As a broadening debt crisis draws the financial community’s attention to the euro zone, money manager Larry Seruma has quietly been looking toward an entirely different corner of the global economy. With little fanfare, Seruma’s firm, Nile Capital Management, has launched the first-ever actively managed, U.S.-based mutual fund to focus exclusively on Africa. The fund will invest in African stock markets and in companies that, while based in other continents, get a significant portion of their revenues from Africa.

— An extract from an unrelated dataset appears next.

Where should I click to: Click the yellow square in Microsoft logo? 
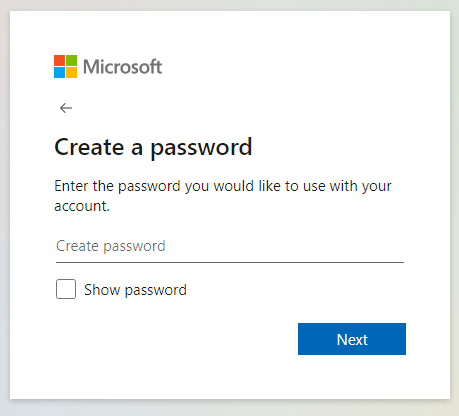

Even in today’s global marketplace, in which references to PIGs (Portugal, Italy, and Greece) and BRICs (Brazil, Russia, India, and China) are commonplace, Africa has traditionally flown decidedly under investors’ radars. Still, a broad range of African companies are surging in value even as stock markets stall in the countries that have traditionally anchored the international portions of American investors’ portfolios. The Ugandan, Kenyan, and Nigerian stock markets, for instance, all returned upwards of 20 percent in the first quarter of 2010, according to Seruma.
This growth, of course, comes with a long list of risks, not the least of which is that African stock markets are notoriously difficult to navigate. That’s where Seruma’s Pan Africa Fund hopes to fit into the equation, bringing active management to a part of the globe that mainstream investors don’t understand particularly well.
For now, though, this specialty management will come with a hefty price tag: The fund’s A shares will have an expense ratio of 2.7 percent.